#### Action item
Look below for lines that hold the string "computer" and copy each one.

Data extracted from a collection
____
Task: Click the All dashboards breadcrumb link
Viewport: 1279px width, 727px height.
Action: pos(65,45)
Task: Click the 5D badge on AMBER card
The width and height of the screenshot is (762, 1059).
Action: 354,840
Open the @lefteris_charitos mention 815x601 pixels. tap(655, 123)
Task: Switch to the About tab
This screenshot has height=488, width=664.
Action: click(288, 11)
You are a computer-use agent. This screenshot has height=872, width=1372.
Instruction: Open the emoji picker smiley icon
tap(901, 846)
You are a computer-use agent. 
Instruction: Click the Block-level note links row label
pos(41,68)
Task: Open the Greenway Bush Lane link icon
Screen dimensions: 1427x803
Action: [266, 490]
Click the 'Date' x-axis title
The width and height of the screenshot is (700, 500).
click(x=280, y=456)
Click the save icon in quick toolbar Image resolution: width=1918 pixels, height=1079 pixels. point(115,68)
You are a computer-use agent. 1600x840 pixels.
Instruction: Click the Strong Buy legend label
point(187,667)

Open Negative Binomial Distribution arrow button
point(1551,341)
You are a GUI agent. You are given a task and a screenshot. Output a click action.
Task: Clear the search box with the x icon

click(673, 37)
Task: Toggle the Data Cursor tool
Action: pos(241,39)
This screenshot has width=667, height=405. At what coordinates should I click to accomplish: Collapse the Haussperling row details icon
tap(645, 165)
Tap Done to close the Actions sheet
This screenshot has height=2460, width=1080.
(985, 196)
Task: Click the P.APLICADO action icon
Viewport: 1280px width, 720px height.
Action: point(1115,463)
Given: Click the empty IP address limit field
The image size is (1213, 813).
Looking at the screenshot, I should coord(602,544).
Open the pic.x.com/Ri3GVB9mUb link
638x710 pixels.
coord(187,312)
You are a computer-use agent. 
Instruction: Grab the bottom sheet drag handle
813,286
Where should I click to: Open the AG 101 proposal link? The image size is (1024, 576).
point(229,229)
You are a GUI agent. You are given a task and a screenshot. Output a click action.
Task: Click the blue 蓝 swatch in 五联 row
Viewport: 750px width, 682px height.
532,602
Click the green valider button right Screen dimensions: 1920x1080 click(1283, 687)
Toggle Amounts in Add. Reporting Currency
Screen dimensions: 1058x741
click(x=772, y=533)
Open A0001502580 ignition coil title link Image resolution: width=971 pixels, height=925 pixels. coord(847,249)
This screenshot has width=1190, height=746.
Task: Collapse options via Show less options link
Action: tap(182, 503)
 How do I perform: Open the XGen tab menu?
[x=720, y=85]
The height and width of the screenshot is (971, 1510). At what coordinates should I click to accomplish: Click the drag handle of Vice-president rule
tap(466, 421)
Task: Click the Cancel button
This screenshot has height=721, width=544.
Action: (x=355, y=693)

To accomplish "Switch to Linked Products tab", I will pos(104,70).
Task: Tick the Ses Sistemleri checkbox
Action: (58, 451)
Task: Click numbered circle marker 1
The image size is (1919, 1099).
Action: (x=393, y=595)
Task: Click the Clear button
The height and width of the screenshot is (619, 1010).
____
#### Output for this task
You are a computer-use agent. This screenshot has height=872, width=1372.
You are a computer-use agent. 
You are a computer-use agent. 1600x840 pixels.
You are a computer-use agent. 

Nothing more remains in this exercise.